Problems arise in relationships all the time we are human and we all make mistakes. Situations in which lying takes place can very depending on the relationships but there seems to be a common themes as to where people lie the most. Research shows that lying happens the most to cover up feelings, actions, and failures. The same study we looked at earlier done by the University of California investigated the everyday lies that college students and others in the community tell by making them record it in a journal. One reported lying to her boyfriend saying that, “[She] told him [she] missed him and thought about him every day when [she] really don’t think about him at all”. This girl realized that the fact that she didn’t think about her boyfriend while she was away from him was a problem, and that the easiest solution would be to lie about her feelings. In the case of a lie like this the boyfriend is left with a false feeling of importance, and although he may never find out, it could make a potential break up feel out of the blue and hurt more. Leaving him thinking that he never saw it coming.

According to Tim Cole such as thing exists in relationships which is titled healthy criticism. Not a single person was made perfect in this world so it makes sense that disagreements will happen, but without the presence of healthy criticism, a simple dislike without presence of confrontation can turn into a festering hate. It is essential that if you have a problem with a certain ability then you should confront your about it.  A friend of mine was telling me that his girlfriend always offered to cook for him but he detested the food that she made. At first he lied by not telling her how he felt and he found himself being completely silent at dinner, resenting the food she cooked and not using that time to bond with his girlfriend. Because he didn’t try to criticize her constructively they lost that time to get closer as a couple. People also lie to avoid constructive criticism when they tell partner that they like what their partner wears when they’ve actually thought to themselves that is has bothered them.
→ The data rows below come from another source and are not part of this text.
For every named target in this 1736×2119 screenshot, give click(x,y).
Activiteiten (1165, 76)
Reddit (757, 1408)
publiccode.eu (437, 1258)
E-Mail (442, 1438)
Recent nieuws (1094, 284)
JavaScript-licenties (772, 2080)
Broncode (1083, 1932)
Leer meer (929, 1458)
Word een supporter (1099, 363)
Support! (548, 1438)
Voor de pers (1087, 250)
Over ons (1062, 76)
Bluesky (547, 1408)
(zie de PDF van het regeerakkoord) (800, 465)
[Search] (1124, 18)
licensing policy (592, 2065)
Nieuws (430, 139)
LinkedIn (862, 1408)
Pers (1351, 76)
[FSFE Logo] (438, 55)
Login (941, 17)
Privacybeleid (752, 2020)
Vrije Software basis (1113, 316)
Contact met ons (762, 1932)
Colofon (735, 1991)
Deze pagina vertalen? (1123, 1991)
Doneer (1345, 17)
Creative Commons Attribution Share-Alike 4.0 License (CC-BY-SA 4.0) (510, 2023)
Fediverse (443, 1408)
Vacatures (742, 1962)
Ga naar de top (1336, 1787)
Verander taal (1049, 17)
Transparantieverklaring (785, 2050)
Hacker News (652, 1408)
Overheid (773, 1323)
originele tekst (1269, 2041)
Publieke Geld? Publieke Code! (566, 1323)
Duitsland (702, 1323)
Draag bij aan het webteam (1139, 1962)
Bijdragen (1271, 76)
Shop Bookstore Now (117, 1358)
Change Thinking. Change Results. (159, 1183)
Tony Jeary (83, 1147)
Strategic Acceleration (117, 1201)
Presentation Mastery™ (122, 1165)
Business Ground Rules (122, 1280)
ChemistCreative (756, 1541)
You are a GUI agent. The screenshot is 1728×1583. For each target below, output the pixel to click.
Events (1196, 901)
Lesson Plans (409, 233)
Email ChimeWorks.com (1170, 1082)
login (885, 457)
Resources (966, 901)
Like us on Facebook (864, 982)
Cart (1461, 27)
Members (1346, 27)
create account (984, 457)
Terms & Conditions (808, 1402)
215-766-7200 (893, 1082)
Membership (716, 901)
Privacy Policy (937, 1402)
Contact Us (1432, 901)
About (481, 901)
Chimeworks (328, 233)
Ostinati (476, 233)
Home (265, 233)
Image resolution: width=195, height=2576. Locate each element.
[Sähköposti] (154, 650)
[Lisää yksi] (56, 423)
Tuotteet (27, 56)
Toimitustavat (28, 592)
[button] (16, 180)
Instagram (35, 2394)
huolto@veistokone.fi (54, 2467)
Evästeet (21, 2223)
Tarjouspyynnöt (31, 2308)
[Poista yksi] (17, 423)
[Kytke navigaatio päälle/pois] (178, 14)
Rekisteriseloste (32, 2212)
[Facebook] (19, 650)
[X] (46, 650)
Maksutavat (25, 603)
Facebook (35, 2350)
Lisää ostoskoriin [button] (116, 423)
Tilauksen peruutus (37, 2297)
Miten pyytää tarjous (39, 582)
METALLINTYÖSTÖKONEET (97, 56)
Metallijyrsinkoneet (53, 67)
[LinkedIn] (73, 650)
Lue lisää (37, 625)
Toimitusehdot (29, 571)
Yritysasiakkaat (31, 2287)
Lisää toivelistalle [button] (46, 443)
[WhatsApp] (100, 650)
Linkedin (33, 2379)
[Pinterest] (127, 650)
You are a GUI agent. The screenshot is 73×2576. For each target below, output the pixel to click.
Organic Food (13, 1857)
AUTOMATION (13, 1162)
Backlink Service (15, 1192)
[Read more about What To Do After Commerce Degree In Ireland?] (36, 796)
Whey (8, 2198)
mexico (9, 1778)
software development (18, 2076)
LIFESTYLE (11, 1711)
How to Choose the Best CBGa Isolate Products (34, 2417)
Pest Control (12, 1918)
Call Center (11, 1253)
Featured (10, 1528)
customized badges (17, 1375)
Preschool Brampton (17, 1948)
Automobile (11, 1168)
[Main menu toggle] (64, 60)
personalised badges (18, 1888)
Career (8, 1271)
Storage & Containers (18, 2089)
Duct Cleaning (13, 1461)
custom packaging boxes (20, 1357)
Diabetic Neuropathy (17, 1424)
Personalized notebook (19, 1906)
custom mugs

In this situation, the lack of healthy criticism through lying would cause one partner to lack the complete confidence that comes with loving and showing off your partner and it could eventually weaken their feelings for that person.

An online journal titled, “Our Everyday Life”  writes about how, “respectful communication is a key element of a successful partnership.”  There are many problematic situations that arise in relationships that if lies are used to solve can be considered a great lack of respect. Violating respect is most commonly done when one partner withholds important information or tells major lies. This same journal stresses the importance of resisting to tell one simple lie that could break down relationship trust because, “trust is built day by day in relationships through genuine discussions and respectfully working through conflicts.” One of the college students from the DePaulo study reported lying about his infidelity to his girlfriend when, “[He] said [he] had been true to his girl.”. Although this lie would have avoided having to deal with a situation where his girlfriend would have been hurt, this demonstrates a lack of respect. Once respect is lost in a relationship, it is difficult to feel a genuine love for your partner, because you siply cannot love someone that you don’t respect.

It is very clear that we as humans tend to lie in our everyday lives. With lies ranging from small to immense. The thing to note is that the saying, “two negatives make a positive” does not apply here. This is because we all know that lying has negative impacts so it only makes sense that if a situation that is already considered a problem is approached with lying, that “solution” will always only be temporary.